If you'd like to learn more about lost person behavior, there's a ton of information on the web (excerpt from Analysis of Lost Person Behavior by Bill Syrotuck):
http://siriusdog.com/articles/lost-person-behavior-search-rescue-sar.htm

What else have you "heard" that you'd like to discuss?


----------



## Konnie Hein (Jun 14, 2006)

ann freier said:


> how would you deploy on a search like this? i'm just trying to learn procedure/SOP.


SAR personnel should only deploy to a search when called by LE/FD or an EMA. Does that answer your question?


----------



## ann schnerre (Aug 24, 2006)

not really. what i was trying to get at was: given a start point, ie, the "found" car w/ ppl, how would a SAR team then go to work?

b/c i'm FROM northern Indiana, if it helps, a scenario based on those particular challenges would be fine; i know what you're working with there.

but, also imagine the challenges that the SAR ppl were working w/in Kim's situation, and give your educated opinion in that situation (if you feel comfortable doing so).
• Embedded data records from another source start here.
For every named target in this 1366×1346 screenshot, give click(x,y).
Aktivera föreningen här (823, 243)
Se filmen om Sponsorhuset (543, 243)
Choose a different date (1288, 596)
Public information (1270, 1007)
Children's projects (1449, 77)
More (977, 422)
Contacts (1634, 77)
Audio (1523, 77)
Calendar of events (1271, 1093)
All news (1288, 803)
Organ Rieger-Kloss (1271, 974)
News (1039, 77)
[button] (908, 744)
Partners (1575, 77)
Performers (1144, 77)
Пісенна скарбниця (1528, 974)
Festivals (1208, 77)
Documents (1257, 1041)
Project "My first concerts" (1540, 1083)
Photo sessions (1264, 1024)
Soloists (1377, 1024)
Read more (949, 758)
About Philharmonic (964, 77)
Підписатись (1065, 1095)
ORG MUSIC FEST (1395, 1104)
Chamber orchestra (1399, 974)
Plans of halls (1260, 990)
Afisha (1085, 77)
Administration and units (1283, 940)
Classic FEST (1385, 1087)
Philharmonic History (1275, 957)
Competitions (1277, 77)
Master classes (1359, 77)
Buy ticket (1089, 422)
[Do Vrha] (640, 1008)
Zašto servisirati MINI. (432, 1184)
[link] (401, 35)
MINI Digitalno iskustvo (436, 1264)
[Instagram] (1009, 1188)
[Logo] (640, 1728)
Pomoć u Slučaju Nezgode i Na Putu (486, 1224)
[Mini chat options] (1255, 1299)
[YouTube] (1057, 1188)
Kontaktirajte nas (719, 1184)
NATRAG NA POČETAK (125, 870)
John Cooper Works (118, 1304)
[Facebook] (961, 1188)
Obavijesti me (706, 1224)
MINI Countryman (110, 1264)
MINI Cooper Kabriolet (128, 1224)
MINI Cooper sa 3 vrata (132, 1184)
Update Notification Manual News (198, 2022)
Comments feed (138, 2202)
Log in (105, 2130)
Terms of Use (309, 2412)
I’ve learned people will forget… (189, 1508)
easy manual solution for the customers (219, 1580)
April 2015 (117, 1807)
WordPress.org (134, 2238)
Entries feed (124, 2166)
i'm not asking you to second guess or do the "hindsight's 20/20" deal, i'm just interested in the whole, IDK, procedure.... :?


----------



## Nancy Jocoy (Apr 19, 2006)

I think it is hard to speculate on what you would do without more details and not in regards to something that has already happened in a public forum. I have read quite a few press reports on searches we have been on and they were not alwyas very accurate.

Certainly the first thing you do is follow the plan given to you by LE or other search manager (and you would not go unless you were called) and offer help with strategy if they requested it or were open to it. As a volunteer you have the right to decline a mission you feel is dangerous to you or your crew members. Accept there may be information about the victim that will not be disclosed to you and realize you are another tool for them.

Analysis of Lost Person Behavior and Managing the Lost Person Incident and the Incident Commanders Field Handbook all have useful suggestions. 

I guess a "safe" response would be to typically start with mantrakers and k9 trailing dogs to establish a direction of travel as well as doing a hasty search to look for sign then focus resources on areas of highest probability. The good interviewer is going to extract as much as they can about the victim.


----------



## Bob Scott (Mar 30, 2006)

Quote Nancy:
"The good interviewer is going to extract as much as they can about the victim."

The interview. One of the most important aspects of a search!


----------



## Konnie Hein (Jun 14, 2006)

Good post, Nancy. Also, the IC (incident commander) is going to use all of the tools at his disposal. A search is about so much more than just the dogs. Aircraft, foot-searchers, etc. etc. are all just as important and useful as dogs.


----------